Stevan Bena

Personal information
- Full name: Stevan Bena
- Date of birth: 23 August 1935
- Place of birth: Pančevo, Kingdom of Yugoslavia
- Date of death: 6 May 2012 (aged 76)
- Place of death: Belgrade, Serbia
- Position: Defensive midfielder

Youth career
- Dinamo Pančevo

Senior career*
- Years: Team / Apps / (Gls)
- 1955–1956: Dinamo Pančevo / 6 / (3)
- 1956–1963: Vojvodina / 98 / (14)
- 1964–1965: 1860 Munich / 9 / (0)
- 1965–1967: Hannover 96 / 48 / (3)
- 1968: Oakland Clippers / 24 / (0)
- 1970: Dallas Tornado / 2 / (0)

International career
- 1959–1961: Yugoslavia / 7 / (0)

Managerial career
- Galenika Zemun (assistant)
- Vršac
- 1989: Selangor

= Stevan Bena =

Serbian footballer

Stevan Bena (Serbian Cyrillic: Стеван Бена; 23 August 1935 – 6 May 2012) was a Serbian footballer.

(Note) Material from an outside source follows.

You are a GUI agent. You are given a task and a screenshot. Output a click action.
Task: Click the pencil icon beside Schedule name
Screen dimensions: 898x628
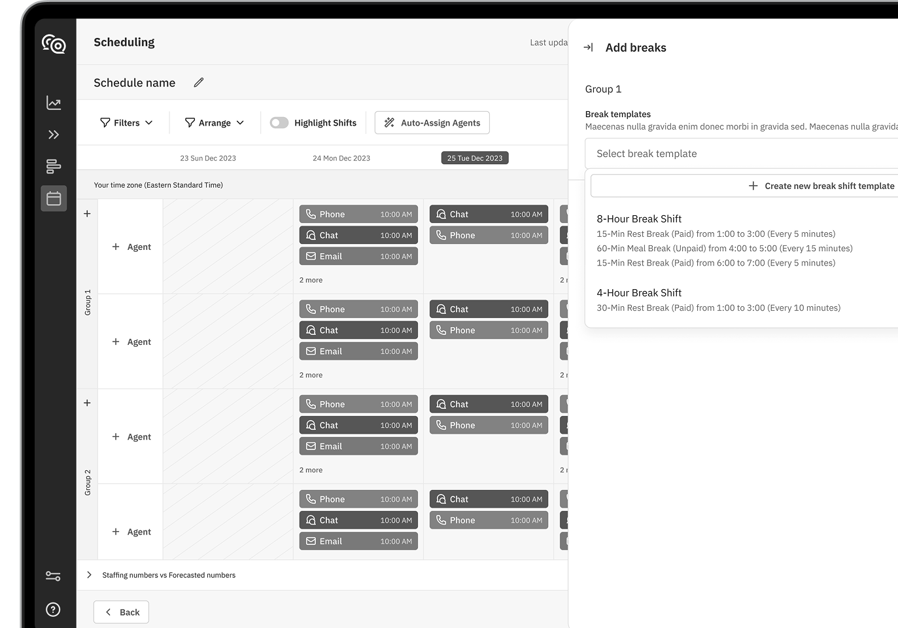click(199, 82)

He played for TSV 1860 Munich, playing in the UEFA Cup Winners' Cup at the Wembley Stadium in London in 1965, which was won by West Ham United (2–0).

==International career==
On the national level, Bena made his debut for Yugoslavia in an October 1959 friendly match against Hungary and earned a total of 7 caps (no goals). His final international was a December 1961 friendly away against Israel.